* **Exercise objective**:
If a line in the data below holds the word "computer", copy it.

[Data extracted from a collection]
===============

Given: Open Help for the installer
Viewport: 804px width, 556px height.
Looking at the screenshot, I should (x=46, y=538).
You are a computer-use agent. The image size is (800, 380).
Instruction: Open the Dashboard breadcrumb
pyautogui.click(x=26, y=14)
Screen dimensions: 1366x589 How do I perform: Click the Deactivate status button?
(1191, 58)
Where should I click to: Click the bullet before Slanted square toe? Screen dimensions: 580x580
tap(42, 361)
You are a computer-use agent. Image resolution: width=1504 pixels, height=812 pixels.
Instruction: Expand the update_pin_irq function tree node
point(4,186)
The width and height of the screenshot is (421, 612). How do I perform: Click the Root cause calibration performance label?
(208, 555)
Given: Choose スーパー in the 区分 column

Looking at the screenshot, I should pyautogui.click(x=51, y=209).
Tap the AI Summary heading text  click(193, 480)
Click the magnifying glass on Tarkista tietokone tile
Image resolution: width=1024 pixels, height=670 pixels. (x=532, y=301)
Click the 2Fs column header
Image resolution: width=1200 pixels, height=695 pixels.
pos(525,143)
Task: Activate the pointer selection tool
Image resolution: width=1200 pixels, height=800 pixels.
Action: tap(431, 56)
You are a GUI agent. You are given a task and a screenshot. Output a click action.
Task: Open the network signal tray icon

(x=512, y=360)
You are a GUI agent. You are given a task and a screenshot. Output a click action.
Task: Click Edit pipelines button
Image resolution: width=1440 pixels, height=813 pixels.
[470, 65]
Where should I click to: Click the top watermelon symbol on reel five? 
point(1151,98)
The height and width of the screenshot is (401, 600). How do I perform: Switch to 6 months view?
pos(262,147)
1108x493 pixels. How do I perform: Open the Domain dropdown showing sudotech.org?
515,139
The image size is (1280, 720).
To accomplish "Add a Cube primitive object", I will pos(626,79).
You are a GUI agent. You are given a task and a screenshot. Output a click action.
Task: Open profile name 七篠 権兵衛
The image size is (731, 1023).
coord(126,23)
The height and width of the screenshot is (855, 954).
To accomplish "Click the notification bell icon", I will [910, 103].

===============

* **Expected answer**:
You are a computer-use agent. The image size is (800, 380).
You are a computer-use agent. Image resolution: width=1504 pixels, height=812 pixels.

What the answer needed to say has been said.